The day after the May 3 Republican presidential debate in California, the verdict starting rolling in on America’s talk shows. 

On his May 4 radio program, conservative bellwether Rush Limbaugh offered “some preliminary comments” that seemed to bode well for former Massachusetts governor Mitt Romney. “I thought Romney looked Reagan-esque,” offered Limbaugh. “He was very articulate and quick.” 

As for the two Republican candidates atop the early polls, Limbaugh seemed unimpressed. Former New York mayor Rudy Giuliani “did stumble a bit” on the abortion question, he said, and Arizona Senator John McCain “to me, didn’t quite measure up.” 

That night on the Fox News Channel’s “Hannity & Colmes,” Republican strategist Karen Hanretty seemed to feel largely the same way. Giuliani, she asserted, “can’t have it both ways” on the abortion question. “He is a pro-choice candidate. He should simply run as a pro-choice candidate.” 
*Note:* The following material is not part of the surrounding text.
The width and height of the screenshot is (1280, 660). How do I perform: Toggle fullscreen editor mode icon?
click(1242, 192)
The assessment of McCain was harsher. Calling him “too intense and over-prepped,” Hanretty said the senator reminded her of “Slim Pickens, in the movie ‘Dr. Strangelove.’ You know, the character waving his hat over his head as he rides the H-bomb to world destruction.” 
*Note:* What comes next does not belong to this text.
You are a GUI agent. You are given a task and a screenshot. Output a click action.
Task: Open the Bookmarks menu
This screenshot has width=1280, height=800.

If the mainstream media post-mortems tend toward caution about about picking debate winners and losers, the talk shows last week were hardly burdened by such reticence. That helped make last week’s big GOP debate—with 10 candidates sharing the spotlight—the biggest talk topic of the week. With about half the campaign-related segments connected to the debate itself, the 2008 race for the White House was the biggest subject, filling 28% of the talk airwaves from April 29 through May 4, according to PEJ’s Talk Show Index. 

The campaign was also the biggest story in the general News Index (at 13%). But it got more than twice as much attention in the talk show menu (28%). That general pattern of talk hosts using their shows to significantly magnify two or three of the biggest news stories was again evident last week. The second biggest talk subject, the Iraq war policy debate, filled 20% of the talk airtime, in contrast to 12% of the newshole in the media overall. And while the controversy over former CIA director George Tenet’s new book, “At the Center of the Storm,” accounted for 5% of the general news coverage, it represented 13% of the talk show conversation last week. 
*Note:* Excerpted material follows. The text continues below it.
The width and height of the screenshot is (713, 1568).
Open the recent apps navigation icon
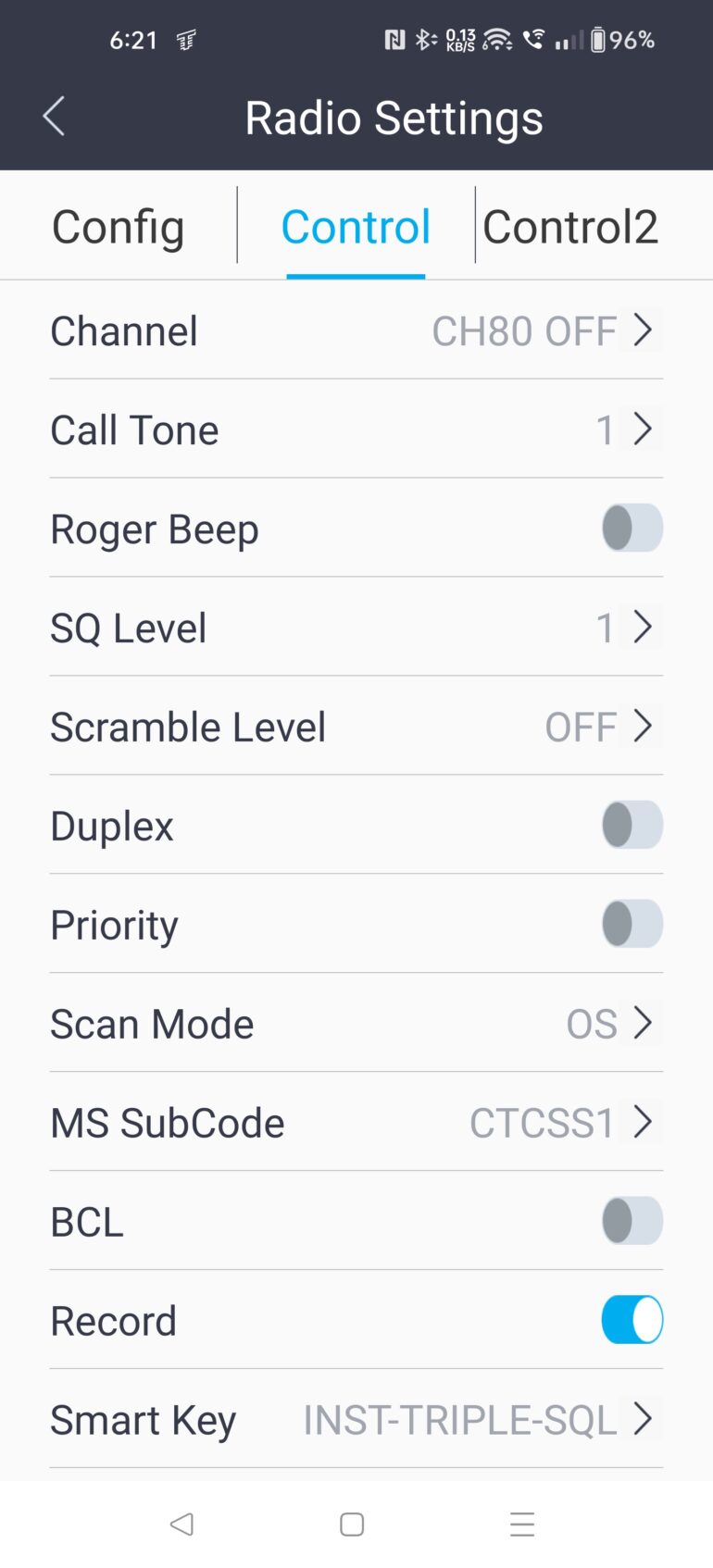(x=522, y=1524)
The other two top-five topics were stories that were also political. The immigration debate, the fourth biggest subject (at 6%), was dominated by CNN’s Lou Dobbs, a tireless advocate for tougher enforcement policies. On the week when there were May 1 immigrant-rights rallies across the country, “Lou Dobbs Tonight” aired 13 of the 21 talk segments that focused on the topic. 

Another story that managed to take on an ideological tinge was the “D.C. Madam” saga, the fifth biggest talk subject at 4%. This story, which threatened to expose a number of influential Beltway figures who had used an escort service, fizzled when ABC’s “20/20” decided not to name names in its much-anticipated May 4 report. But earlier in the week, the radio talkers had a field day. 

On his April 30 show, conservative Sean Hannity expressed his anger at ABC’s plans to pursue the scandal, suggesting it reflected media bias, not financial avarice. “Is this a big ratings grab?” he asked. “The media salivating over the prospect of the names of Bush administration officials [showing up] on a client list?  I wonder if there’s a few Clinton folks in there…once they show up, forget it. It won’t be a story anymore.”  

On the other side of the political spectrum, liberal radio talker Randi Rhodes seized on the fact that one Bush administration State Department official had resigned after being linked to the escort service. (He argued he was only getting massages.) So she aired a satirical bit that was designed to sound like an R-rated commercial for “Conserva-girls, the escort service just for Republicans.”

The Talk Show Index, released each Friday, is designed to provide news consumers, journalists and researchers with hard data about what stories and topics are most frequently dissected and discussed in the media universe of talk and opinion—a segment of the media that spans across both prime time cable and radio. (See About the Talk Show Index.) PEJ’s Talk Show Index includes seven prime time cable shows and five radio talk hosts and is a subset of our News Coverage Index.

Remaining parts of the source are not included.